Interactive selection displays:

Discovering workers in room...
Found 3 available workers:

1. Worker peer_abc123
   GPU: NVIDIA RTX 4090 (24576 MB)
   Status: available
   Hostname: gpu-server-1

2. Worker peer_def456
   GPU: NVIDIA RTX 3090 (24576 MB)
   Status: available
   Hostname: gpu-server-2

3. Worker peer_ghi789
   GPU: NVIDIA GTX 1080 Ti (11264 MB)
   Status: available
   Hostname: gpu-workstation

Select worker (1-3) or 'r' to refresh:

When to use:

  • Multiple workers available
  • Want to see worker specifications before connecting
  • Need to verify worker status before job submission
  • Want to manually choose based on current availability

Features:

  • Real-time worker information (GPU model, memory, status, hostname)
  • Refresh capability to update worker list
  • Only shows workers with status "available"

Connection Mode 3: Auto-Select (Automatic Best Worker)

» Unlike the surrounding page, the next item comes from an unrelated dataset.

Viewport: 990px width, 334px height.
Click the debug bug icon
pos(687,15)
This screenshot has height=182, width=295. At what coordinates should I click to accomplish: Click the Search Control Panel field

Use when you want the system to automatically choose the best worker:

sleap-rtc client-train \
  --room-id <room_id> \
  --token <token> \
  --pkg-path package.zip \
  --auto-select

Behavior:

  • Discovers all available workers in the room
  • Automatically selects worker with highest GPU memory
  • No user interaction required
  • Ideal for scripts and automated workflows

When to use:

  • Automated training pipelines
  • Scripts that need deterministic worker selection
  • Prefer best hardware without manual selection

Connection Mode 4: Direct Worker in Room

Use when you know the specific worker peer-id you want:

sleap-rtc client-train \
  --room-id <room_id> \
  --token <token> \
  --worker-id <peer_id> \
  --pkg-path package.zip

Behavior:

  • Skips worker discovery
  • Connects directly to specified worker by peer-id
  • Still uses room credentials for authentication

When to use:

  • You know the exact worker peer-id you need
  • Want to target a specific worker without discovery overhead
  • Scripted workflows with predetermined worker assignment

Multi-Worker Scenarios

Scenario 1: Load Balancing Across Multiple Workers

Set up multiple workers in a room for parallel job processing:

# Terminal 1: Start Worker 1 (creates room)
sleap-rtc worker
# Save room_id and token from output

# Terminal 2: Start Worker 2 (joins same room)
sleap-rtc worker --room-id <room_id> --token <token>

# Terminal 3: Start Worker 3 (joins same room)
sleap-rtc worker --room-id <room_id> --token <token>

# Terminal 4: Client 1 discovers and selects a worker
sleap-rtc client-train --room-id <room_id> --token <token> --pkg-path job1.zip

# Terminal 5: Client 2 discovers and selects different worker
sleap-rtc client-train --room-id <room_id> --token <token> --pkg-path job2.zip

Result: Each client can independently select from available workers, enabling parallel job execution.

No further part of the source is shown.